> _TASK DESCRIPTION_
Without changing a character, return the entries, but not the images they hold.

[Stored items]
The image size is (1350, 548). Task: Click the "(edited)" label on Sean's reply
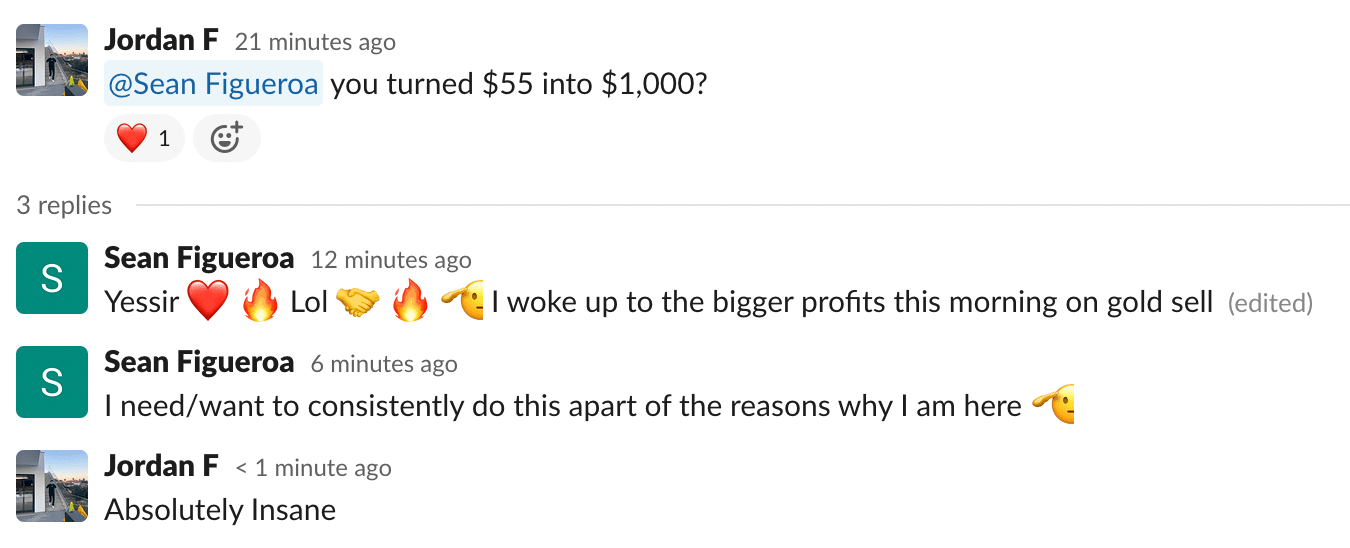1270,303
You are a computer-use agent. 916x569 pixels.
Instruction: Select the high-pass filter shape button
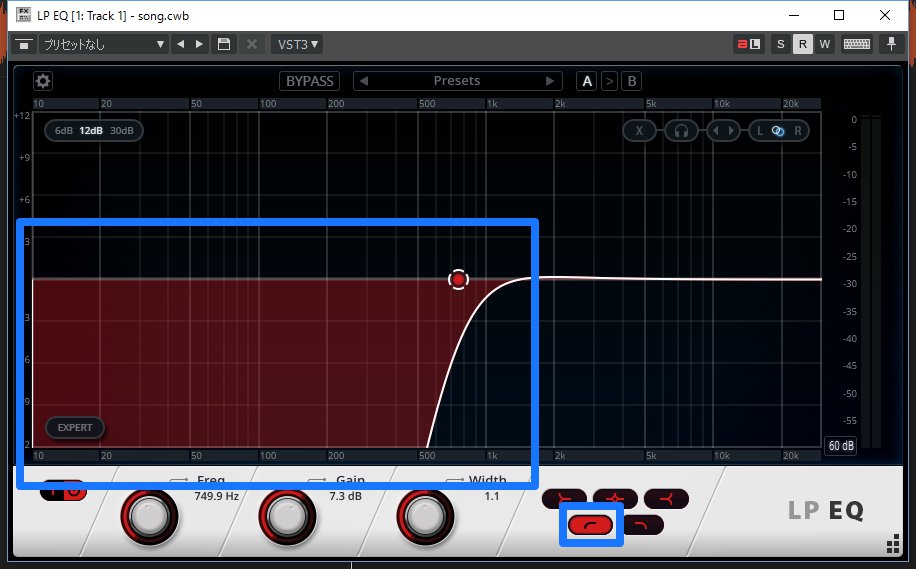click(x=591, y=524)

> _RESPONSE AREA_
The image size is (1350, 548). Task: Click the "(edited)" label on Sean's reply
1270,303
You are a computer-use agent. 916x569 pixels.
Instruction: Select the high-pass filter shape button
click(x=591, y=524)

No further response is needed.